*Problem statement*:
The first line of the entries below, the line containing "Click the green", and every line between them should be repeated exactly, and nothing else.

*Provided material*:
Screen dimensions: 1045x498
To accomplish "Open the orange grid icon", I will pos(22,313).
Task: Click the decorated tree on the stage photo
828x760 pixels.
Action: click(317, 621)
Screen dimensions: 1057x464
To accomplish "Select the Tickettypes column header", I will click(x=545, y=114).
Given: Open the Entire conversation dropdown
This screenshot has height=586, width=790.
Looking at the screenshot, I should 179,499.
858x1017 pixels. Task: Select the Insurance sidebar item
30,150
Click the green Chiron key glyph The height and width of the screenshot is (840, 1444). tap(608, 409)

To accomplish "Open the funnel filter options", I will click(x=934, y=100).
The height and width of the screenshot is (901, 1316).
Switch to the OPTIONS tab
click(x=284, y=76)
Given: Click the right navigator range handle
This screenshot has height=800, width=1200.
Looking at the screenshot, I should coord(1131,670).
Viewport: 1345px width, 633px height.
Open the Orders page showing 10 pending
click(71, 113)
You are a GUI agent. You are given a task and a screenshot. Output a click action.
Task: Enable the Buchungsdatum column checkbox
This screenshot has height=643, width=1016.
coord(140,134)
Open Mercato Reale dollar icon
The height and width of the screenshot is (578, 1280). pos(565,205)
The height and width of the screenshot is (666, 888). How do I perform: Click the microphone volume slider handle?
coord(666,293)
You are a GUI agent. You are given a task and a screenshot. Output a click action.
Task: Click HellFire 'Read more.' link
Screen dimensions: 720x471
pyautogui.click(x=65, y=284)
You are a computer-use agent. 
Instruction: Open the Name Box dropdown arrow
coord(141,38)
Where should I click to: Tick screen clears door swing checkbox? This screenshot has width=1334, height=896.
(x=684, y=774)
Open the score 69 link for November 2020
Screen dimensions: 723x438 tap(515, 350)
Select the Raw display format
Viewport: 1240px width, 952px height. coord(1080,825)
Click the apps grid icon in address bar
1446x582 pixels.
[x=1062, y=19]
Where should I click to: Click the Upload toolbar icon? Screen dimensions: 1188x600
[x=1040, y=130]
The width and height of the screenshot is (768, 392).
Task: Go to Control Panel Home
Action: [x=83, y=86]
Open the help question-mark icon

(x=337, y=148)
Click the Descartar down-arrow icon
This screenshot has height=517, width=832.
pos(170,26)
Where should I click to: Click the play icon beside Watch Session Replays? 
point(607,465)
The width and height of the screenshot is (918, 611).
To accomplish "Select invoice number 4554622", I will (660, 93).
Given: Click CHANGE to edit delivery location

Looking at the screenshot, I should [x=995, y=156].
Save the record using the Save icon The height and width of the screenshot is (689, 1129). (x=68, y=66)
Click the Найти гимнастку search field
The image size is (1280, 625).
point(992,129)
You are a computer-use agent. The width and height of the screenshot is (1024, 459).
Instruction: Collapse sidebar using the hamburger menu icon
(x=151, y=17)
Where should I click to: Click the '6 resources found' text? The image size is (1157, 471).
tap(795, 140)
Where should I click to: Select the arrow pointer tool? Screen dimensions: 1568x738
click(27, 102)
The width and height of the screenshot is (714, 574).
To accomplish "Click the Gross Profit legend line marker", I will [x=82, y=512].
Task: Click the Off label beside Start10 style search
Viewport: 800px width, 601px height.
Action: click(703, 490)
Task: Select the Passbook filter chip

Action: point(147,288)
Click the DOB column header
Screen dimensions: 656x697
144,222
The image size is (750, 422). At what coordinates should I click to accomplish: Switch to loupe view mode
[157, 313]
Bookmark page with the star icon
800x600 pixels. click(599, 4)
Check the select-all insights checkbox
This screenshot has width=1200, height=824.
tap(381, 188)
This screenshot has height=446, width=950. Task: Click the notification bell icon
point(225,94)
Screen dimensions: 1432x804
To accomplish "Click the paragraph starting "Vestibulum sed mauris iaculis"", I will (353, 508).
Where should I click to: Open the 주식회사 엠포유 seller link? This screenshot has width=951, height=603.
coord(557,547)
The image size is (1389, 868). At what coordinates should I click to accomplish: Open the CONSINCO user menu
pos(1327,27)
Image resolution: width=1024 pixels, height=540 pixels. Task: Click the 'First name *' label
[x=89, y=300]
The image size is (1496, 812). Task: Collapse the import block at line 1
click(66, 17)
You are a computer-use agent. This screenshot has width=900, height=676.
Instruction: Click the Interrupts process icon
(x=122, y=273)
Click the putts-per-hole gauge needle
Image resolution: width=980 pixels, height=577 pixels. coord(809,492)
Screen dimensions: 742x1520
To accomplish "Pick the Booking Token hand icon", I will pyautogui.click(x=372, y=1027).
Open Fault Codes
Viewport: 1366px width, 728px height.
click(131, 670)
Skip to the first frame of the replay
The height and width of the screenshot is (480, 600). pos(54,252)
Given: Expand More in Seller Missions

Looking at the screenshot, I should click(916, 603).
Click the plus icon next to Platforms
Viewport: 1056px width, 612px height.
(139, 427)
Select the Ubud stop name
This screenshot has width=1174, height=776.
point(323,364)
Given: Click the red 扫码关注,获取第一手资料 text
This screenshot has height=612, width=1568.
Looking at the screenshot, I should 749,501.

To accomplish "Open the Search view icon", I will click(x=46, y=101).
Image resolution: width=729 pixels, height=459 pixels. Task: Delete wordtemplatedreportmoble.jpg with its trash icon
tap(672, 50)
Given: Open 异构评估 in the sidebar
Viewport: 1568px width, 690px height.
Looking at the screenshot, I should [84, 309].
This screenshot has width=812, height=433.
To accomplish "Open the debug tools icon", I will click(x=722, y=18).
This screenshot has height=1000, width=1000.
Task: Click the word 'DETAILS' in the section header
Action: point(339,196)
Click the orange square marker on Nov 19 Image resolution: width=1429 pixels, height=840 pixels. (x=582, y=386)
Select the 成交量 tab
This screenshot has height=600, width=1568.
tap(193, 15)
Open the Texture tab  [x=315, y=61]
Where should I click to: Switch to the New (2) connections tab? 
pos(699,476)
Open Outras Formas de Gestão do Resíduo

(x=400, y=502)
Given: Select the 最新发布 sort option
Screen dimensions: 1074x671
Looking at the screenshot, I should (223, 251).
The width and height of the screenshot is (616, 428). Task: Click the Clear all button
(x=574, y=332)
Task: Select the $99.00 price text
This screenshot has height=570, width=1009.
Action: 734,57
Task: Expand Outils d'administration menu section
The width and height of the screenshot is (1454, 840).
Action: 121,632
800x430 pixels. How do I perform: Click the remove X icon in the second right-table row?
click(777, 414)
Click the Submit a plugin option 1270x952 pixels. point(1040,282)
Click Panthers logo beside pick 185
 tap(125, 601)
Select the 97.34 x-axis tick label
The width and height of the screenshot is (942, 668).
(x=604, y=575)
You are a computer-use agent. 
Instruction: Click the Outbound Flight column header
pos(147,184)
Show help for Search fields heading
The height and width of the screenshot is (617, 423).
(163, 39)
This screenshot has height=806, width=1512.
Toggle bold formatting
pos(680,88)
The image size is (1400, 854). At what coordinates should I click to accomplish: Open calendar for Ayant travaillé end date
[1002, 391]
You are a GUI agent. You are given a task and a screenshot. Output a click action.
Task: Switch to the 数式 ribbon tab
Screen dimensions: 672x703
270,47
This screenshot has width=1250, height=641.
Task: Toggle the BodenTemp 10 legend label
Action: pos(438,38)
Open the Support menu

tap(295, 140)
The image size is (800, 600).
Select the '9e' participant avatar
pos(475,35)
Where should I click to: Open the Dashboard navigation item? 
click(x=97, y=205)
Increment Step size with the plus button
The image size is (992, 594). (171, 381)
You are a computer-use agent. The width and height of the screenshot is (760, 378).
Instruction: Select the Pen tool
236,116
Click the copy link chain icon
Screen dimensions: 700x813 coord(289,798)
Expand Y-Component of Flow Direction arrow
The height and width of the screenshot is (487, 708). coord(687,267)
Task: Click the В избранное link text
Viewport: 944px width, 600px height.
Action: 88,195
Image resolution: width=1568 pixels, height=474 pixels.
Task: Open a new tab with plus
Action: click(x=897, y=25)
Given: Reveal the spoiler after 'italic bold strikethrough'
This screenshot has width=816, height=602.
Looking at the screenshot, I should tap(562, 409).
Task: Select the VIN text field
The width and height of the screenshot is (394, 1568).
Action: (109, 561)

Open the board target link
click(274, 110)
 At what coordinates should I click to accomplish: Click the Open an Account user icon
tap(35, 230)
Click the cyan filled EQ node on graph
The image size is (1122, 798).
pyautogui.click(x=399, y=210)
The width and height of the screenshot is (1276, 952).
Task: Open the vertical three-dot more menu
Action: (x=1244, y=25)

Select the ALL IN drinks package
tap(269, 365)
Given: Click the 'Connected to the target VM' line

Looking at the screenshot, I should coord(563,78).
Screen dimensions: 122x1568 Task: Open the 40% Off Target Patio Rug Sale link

*Task result*:
Screen dimensions: 1045x498
To accomplish "Open the orange grid icon", I will pos(22,313).
Task: Click the decorated tree on the stage photo
828x760 pixels.
Action: click(317, 621)
Screen dimensions: 1057x464
To accomplish "Select the Tickettypes column header", I will click(x=545, y=114).
Given: Open the Entire conversation dropdown
This screenshot has height=586, width=790.
Looking at the screenshot, I should 179,499.
858x1017 pixels. Task: Select the Insurance sidebar item
30,150
Click the green Chiron key glyph The height and width of the screenshot is (840, 1444). tap(608, 409)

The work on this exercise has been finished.